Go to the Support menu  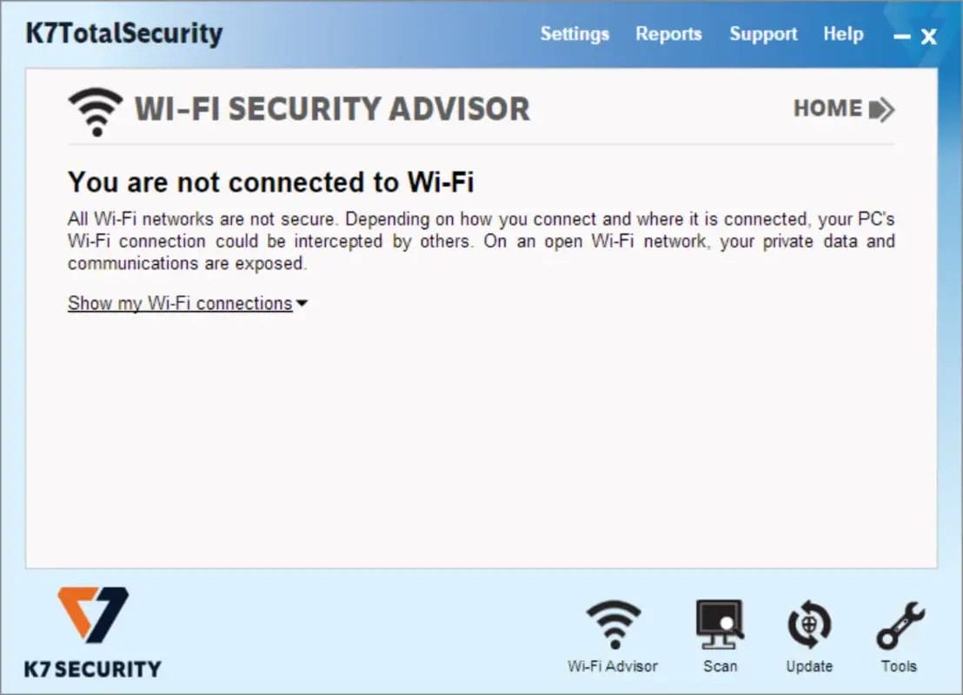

□ □ □ □

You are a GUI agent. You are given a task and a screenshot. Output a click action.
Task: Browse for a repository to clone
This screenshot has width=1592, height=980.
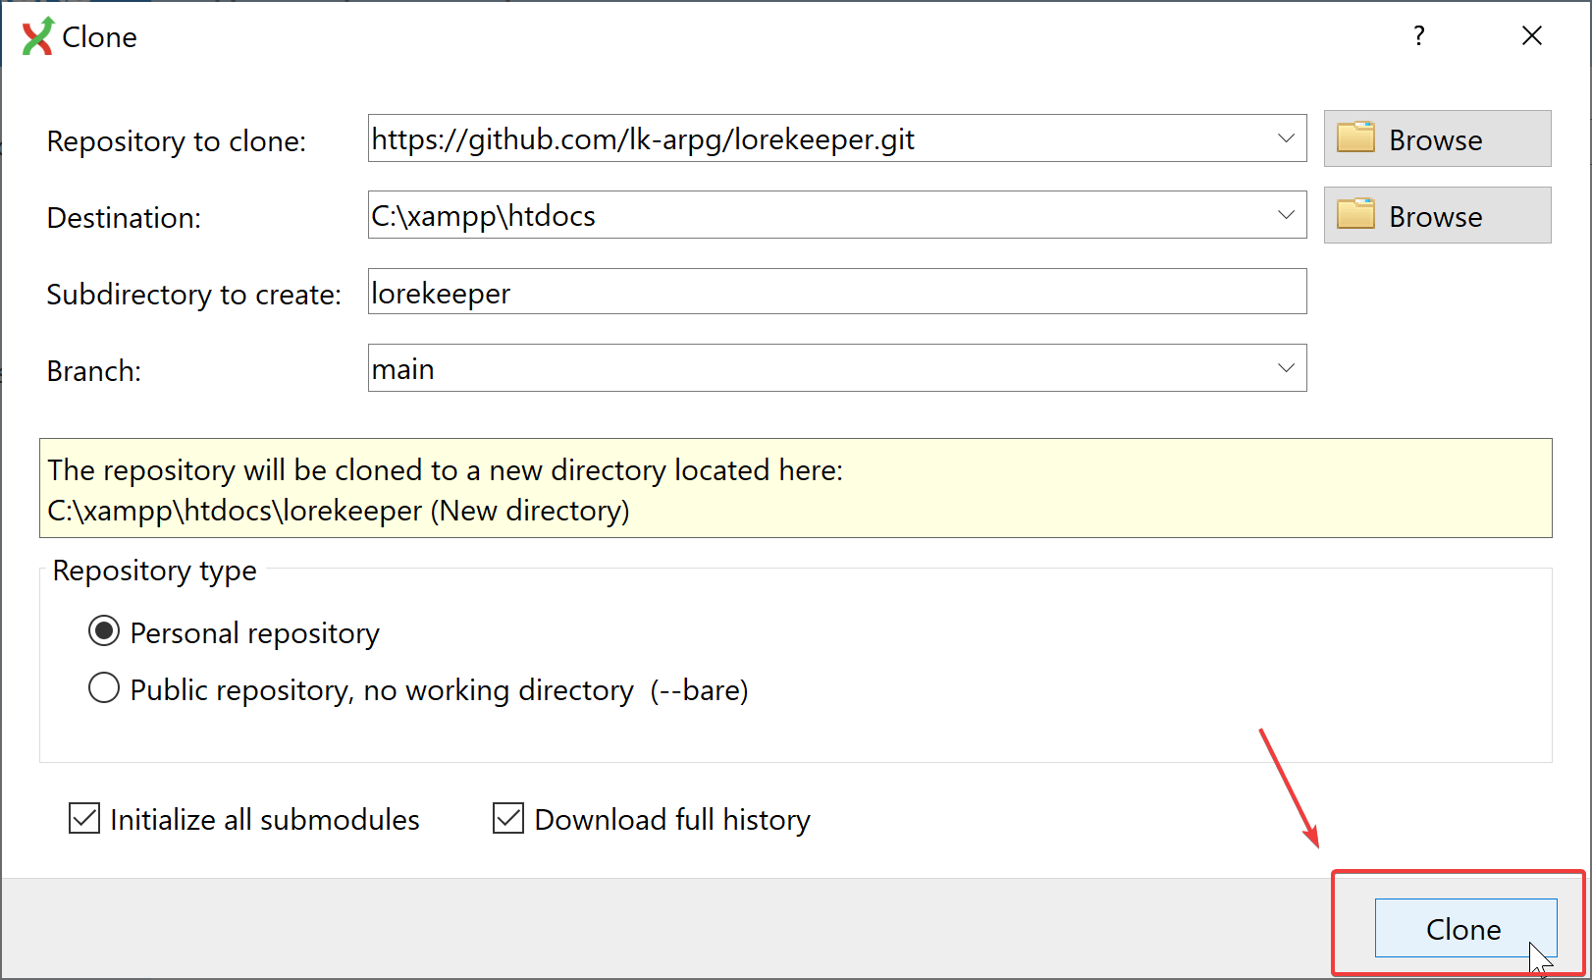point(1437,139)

□ □ □ □

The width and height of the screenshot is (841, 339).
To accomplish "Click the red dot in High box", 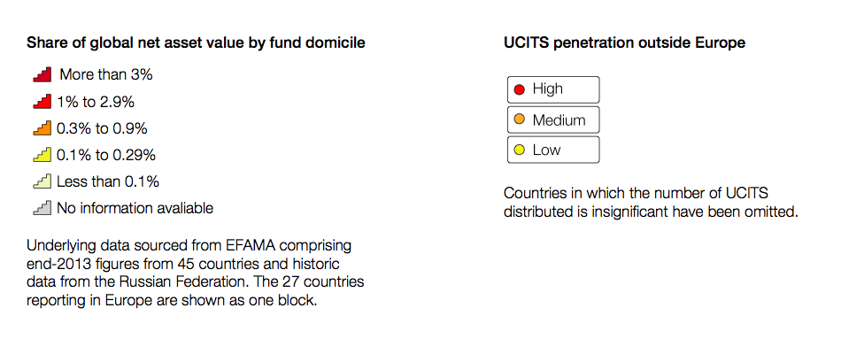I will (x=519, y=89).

□ □ □ □

WHAT YOU HAVE TO DO:
Write out again, word for word, the rows that begin at the line containing "You are a GUI" and end after the line containing "point(1437,139)". Leave the pictures out.

EXPECTED OUTPUT:
You are a GUI agent. You are given a task and a screenshot. Output a click action.
Task: Browse for a repository to clone
This screenshot has width=1592, height=980.
point(1437,139)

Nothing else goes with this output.